Apakah yang akan menjadi terdakwa
kelak di hadapan Allah mereka saja ataukah kita juga, sebab keseluruhan
kejadian di lingkungan kita tidak terlepas dari upaya kepemimpinan nilai
kolektif kita bersama ? apakah bapak ibu mereka, Pak Bupati, Pak Gubernur dan Pak
Presiden atau seperti kita semua dijamin akan terbebas dari tanggung jawab
mengenai masalah itu kelak di hadapan mizan Allah. Dalam cara berpikir hukum formal
peristiwa itu berdiri sendiri. Tetapi demikian pula menurut cara berpikir sosio
kultural ? apalagi cara berpikir religi universal. Terutama kalau kita
memahami apa yang disebut kausalitas historis atau sebab akibat kesejarahan
setiap prilaku manusia.
Apakah pelaku kejahatan dan
sadisme yang teramat istimewa itu akan kita suruh bercermin, ataukah mereka
adalah justru cermin terpampang di depan
wajah kita?. Kita bisa menyelamatkan diri secara gampang dengan cepat-cepat
menyebut bahwa orang-orang ini memiliki kelainan jiwa. Artinya mereka berbeda dengan
kita. Kalau kita ini normal. Mereka tidak. Kita tidak sadis. Kita bukan
pembunuh, psikopat atau fedhofil. Kita mustahil melakukan itu.
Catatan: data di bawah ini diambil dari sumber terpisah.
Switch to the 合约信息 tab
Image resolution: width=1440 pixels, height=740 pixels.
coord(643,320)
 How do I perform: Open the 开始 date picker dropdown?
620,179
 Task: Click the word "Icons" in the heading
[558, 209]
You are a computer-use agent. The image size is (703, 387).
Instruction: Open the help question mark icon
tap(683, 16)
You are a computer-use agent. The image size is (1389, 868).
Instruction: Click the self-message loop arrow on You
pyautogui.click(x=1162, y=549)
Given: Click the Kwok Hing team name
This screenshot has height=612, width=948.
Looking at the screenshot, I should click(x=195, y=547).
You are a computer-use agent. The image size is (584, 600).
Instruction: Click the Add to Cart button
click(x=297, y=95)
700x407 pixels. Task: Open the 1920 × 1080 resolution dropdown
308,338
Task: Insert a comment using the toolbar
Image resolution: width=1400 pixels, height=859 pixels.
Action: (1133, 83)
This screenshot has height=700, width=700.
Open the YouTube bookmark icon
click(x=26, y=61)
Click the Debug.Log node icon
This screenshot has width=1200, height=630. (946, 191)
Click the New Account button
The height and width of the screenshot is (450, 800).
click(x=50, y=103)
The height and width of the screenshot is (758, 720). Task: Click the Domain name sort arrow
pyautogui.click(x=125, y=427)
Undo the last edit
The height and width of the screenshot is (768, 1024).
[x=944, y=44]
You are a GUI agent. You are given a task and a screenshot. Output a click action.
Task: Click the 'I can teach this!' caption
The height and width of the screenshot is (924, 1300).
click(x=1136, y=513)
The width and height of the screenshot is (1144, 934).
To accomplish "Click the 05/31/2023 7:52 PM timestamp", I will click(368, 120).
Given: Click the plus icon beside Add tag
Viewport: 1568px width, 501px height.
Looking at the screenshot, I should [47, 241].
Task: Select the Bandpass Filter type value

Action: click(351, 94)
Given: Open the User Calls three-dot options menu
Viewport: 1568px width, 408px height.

Tapi benarkah iklim kejiwaan pada
pembunuh itu ada hanya pada diri mereka dan sama sekali tidak ada dalam jiwa
kita. Jangan-jangan kelak kita hanya selangkah kecil dari wilayah kejiwaan
semacam itu. Jangan-jangan kita sendiri memang hidup dalam tradisi membunuh
orang, memakan dagingnya, mengalungkan ususnya, atau mempermainkan kepalanya.
Karena pada kenyataannya kanibalisme psikologis dan kultural memang ternyata
bukan barang langka dalam praktek kehidupan kolektif kita hari-hari.
Apakah peristiwa itu histeria
temporer alias situasi kalap sesaat? Atau merupakan endapan dari atmosfer
sosial yang kedalamannya tak bisa di selami oleh ahli-ahli masalah sosial ?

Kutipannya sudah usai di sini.